In my opening thread post, I could have been more clear/should have been more clear.  I don't want to start a new thread similar to this one, though.  However, some of the feedback I've gotten so far has really made me think about my situation and goals in a different way. Special thanks to JLM for his input and info via PM.

Here is a very simple restatement of my situation for which I'm looking for feedback, ideas, recommendations:

My goal is to fully and effectively treat my present room as a dedicated 2-channel listening room.  I'm setting a budget of $5k, give or take.  This amount assumes some treatments will have to be DIY.  Why? Because highly effective LF corner traps, floor to ceiling, resonator-type(?) focused, are well over $1K per corner.  I can't imagine treating the room effectively can be accomplished without most of each corner being treated, say 70%-95% (though I only have 3 corners - my room is a daylight basement in a tri-level home, where a 4'-wide stair opening occupies a rear wall corner area). 

I am attempting to find corner treatment DIY plans for perforated, focused LF, limited band-width corner units, or something as effective.

I anticipate I'll need about a dozen LF absorption panels on the walls.  I don't know what to do with the ceiling at the front half of the room, but I'm getting there.  I'm also anticipating 1-D diffusers on a portion of the front wall, the rear wall, and perhaps at first reflection points at side walls - though I believe that side wall scheme may sacrifice some needed absorption.

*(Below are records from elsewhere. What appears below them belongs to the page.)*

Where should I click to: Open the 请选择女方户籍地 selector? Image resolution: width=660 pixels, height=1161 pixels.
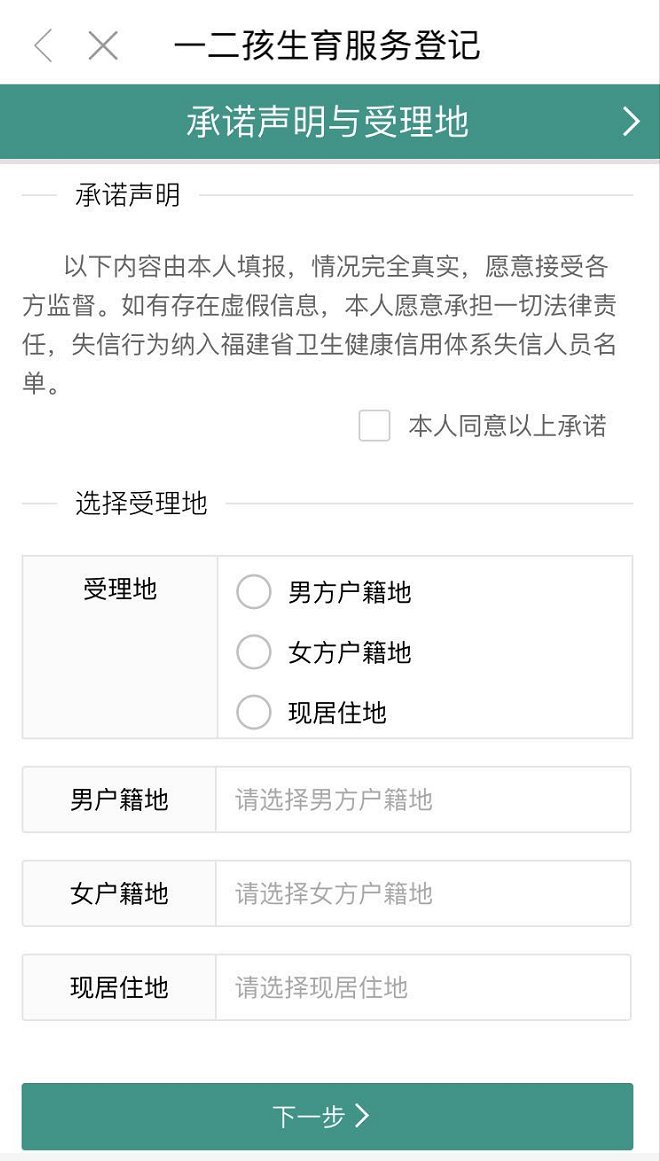[423, 894]
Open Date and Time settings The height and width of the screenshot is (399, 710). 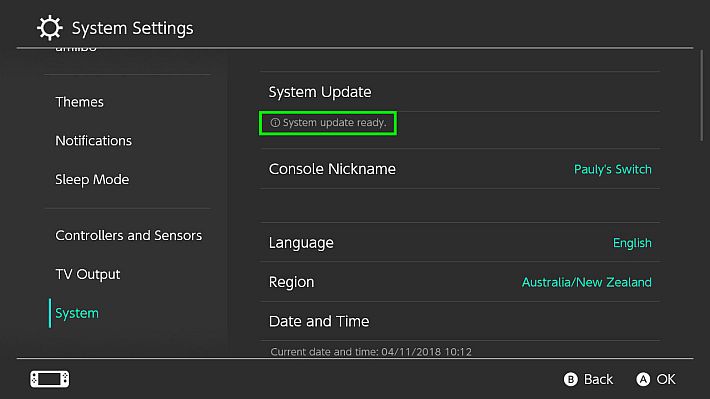pyautogui.click(x=460, y=321)
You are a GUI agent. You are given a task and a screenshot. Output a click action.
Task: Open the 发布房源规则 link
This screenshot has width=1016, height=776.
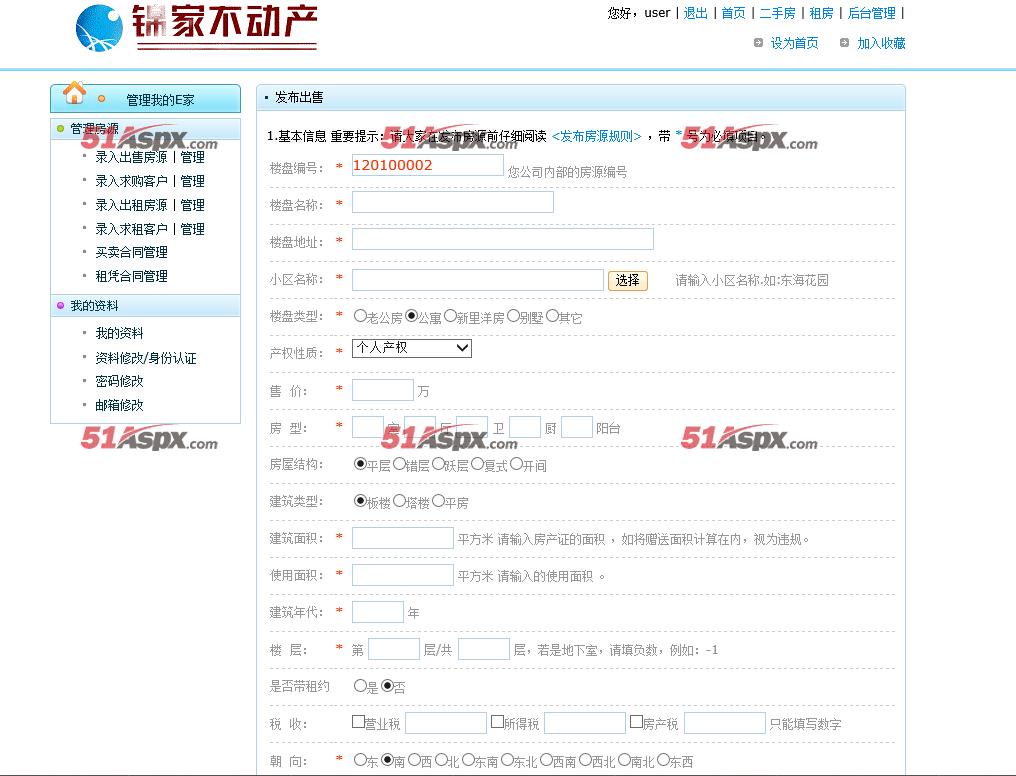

I'm really at the point where I'm considering working with an acoustic consultant who doesn't sell products...a sort of RFP thing...?  There are a couple of pretty capable, honest guys out there who don't sell acoustic products.  I'm not in a big hurry, but I would like to get this done in the next 6-9 months, or so.

I haven't been satisfied this past year or two, when I did one of those popular approaches of sending your room info' to company X, specify a budget, and receive a plan for limited treatment.   I did contact a couple of different companies.

Or, as some helpful guys have suggested - - It's not that complicated: Purchase the mic, use the REW software, read some literature, get some help, and do it yourself - and you'll be surprised how well you succeed...even if only starting with very limited knowledge.